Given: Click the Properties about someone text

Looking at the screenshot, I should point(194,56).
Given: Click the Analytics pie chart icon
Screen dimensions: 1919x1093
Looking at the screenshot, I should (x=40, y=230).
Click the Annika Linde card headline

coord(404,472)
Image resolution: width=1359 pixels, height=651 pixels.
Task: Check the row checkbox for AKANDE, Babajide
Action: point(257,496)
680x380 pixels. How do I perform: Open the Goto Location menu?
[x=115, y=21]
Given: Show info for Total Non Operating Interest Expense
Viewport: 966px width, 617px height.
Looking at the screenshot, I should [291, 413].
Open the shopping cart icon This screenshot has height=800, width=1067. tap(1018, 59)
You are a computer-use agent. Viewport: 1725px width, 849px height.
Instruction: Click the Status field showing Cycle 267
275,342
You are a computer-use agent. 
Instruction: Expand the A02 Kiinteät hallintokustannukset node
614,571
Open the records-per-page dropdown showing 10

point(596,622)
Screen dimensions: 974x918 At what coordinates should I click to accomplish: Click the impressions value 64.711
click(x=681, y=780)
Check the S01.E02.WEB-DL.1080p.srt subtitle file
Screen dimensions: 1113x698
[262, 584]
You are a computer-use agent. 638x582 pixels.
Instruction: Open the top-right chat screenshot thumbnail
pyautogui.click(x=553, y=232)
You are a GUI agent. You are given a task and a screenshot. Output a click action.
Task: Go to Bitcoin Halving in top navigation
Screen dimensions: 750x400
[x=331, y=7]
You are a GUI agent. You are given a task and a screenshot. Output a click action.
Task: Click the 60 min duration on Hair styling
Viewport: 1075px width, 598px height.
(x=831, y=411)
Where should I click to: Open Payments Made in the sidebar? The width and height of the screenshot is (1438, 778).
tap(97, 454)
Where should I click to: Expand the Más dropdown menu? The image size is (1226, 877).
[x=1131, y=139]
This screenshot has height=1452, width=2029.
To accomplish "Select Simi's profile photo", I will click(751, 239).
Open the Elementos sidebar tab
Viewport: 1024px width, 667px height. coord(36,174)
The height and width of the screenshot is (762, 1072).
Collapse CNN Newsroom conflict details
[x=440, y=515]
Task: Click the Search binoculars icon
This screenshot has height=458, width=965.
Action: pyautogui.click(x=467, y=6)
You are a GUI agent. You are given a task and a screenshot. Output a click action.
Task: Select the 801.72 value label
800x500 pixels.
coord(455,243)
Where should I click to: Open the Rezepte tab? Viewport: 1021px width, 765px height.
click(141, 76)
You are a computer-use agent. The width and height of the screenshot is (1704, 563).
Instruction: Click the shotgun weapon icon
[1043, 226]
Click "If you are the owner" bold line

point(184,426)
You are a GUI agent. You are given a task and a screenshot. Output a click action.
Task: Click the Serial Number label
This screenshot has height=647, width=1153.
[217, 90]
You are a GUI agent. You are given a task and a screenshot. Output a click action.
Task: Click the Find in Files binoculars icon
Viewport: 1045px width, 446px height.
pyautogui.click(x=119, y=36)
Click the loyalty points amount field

#####

THE PROBLEM
Report every line in the data above in which the word "computer" appears.

REPLY
You are a computer-use agent. Viewport: 1725px width, 849px height.
You are a computer-use agent. 
You are a computer-use agent. 638x582 pixels.
You are a computer-use agent. The width and height of the screenshot is (1704, 563).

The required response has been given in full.